Hindustan Copper had recorded a net profit of Rs 145.74 crores in 2018-19, which was a humungous 83 per cent more than the previous fiscal.

New Delhi: Aiming to shore up finances in the face of a growing domestic economic downturn and depleting foreign investments, the government aims to sell its stake in some key profit-making blue-chip public sector entities like Bhel and Hindustan Copper Ltd, as well as others like the iconic ITDC Ashok Hotel, and even in the loss-making Mahanagar Telephone Nigam Ltd (MTNL), apart from National Textile Corporation Ltd, among others, in the next five years.

Highly-placed sources told this newspaper that these companies form part of the list of 11 state-owned units to which the Prime Minister’s Office is learnt to have given its clearance for selling the government’s stake in the current as well as in the next four fiscals.

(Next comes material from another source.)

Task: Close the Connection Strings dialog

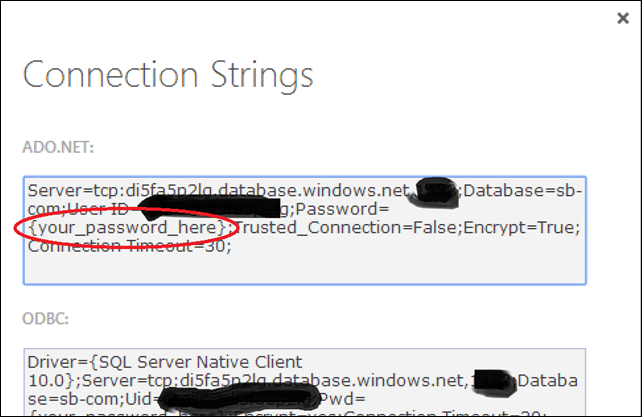Action: (623, 18)
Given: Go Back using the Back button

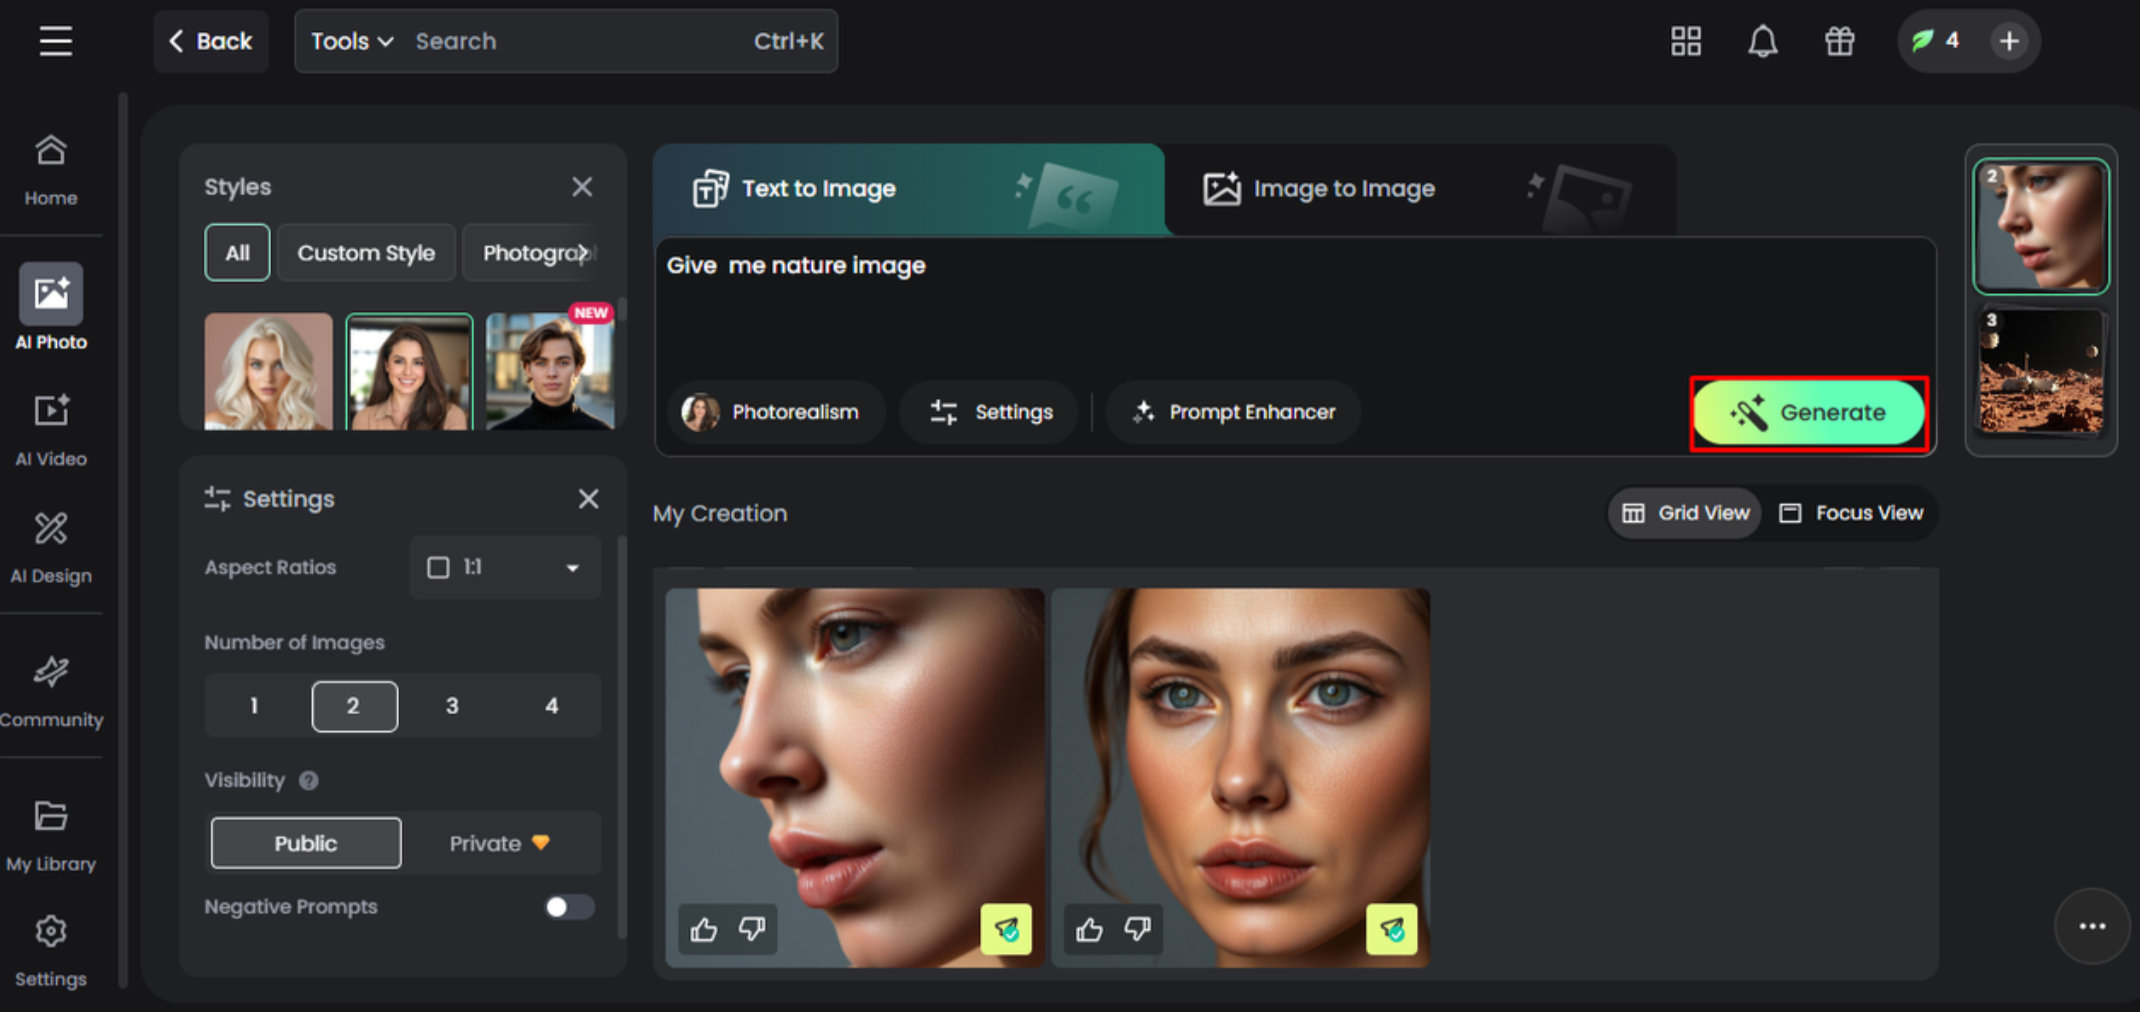Looking at the screenshot, I should click(209, 41).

There is a possibility that the government could even go in for a strategic sale option in some of the 11 public service enterprises, and it is reliably learnt that the proposal for a stake sale in these companies may soon be sent for the Union Cabinet’s approval.

The interesting aspect to be noted here is that the Centre is not averse to selling its stake in profit-making firms like Hindustan Copper Ltd and Bhel, which is a Maharatna company.

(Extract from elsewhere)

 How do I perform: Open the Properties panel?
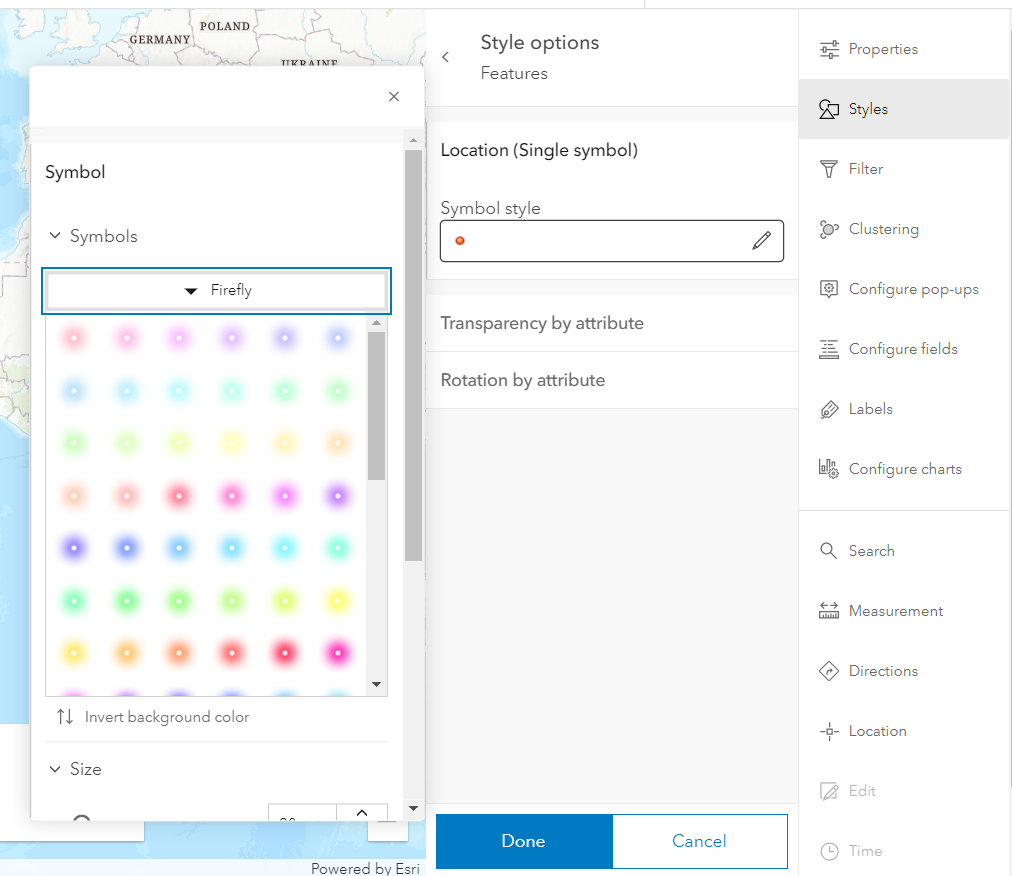point(880,48)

Hindustan Copper had recorded a net profit of Rs 145.74 crores in 2018-19, which was a humungous 83 per cent more than the previous fiscal.

Similarly, Bhel had recorded a 50 per cent jump in its net profit for FY19, which stood at Rs 1,215 crores, as against Rs 807 crores in the previous fiscal (2017-18).

On the other hand, the crisis-ridden state-owned telecom service provider MTNL’s consolidated loss stood at Rs 3,388 crores for 2018-19, which was more than the Rs 2,970-crore loss it had recorded in the previous fiscal (2017-18). The other companies where the government aims to sell its stake are Balmer Lawrie Investments Ltd and Balmer Lawrie and Company Ltd, Telecommunications Consultants India Ltd, FCI Aravalli Gypsum and Minerals India Ltd, MECON Ltd, Braithwaite and Company Ltd as well as Andrew Yule & Co. Ltd.

Sources further said the Centre is likely to focus on the disinvestment process in the 11 companies during the next five years.

In the past four years since 2015, the NDA government has approved disinvestment in 25 public sector undertakings. In her maiden Budget speech on July 5, finance minister Nirmala Sitharaman had set a disinvestment target of Rs 1.05 lakh crores for 2019-2020. This was Rs 15,000 crores more than the target of Rs 90,000 crores set by Piyush Goyal, who was the interim finance minister during the interim Budget on February 1, 2019.

The disinvestment proceeds for FY19 had stood at Rs 85,000 crores, up 6.2 per cent from the Budget estimate of Rs 80,000 crores.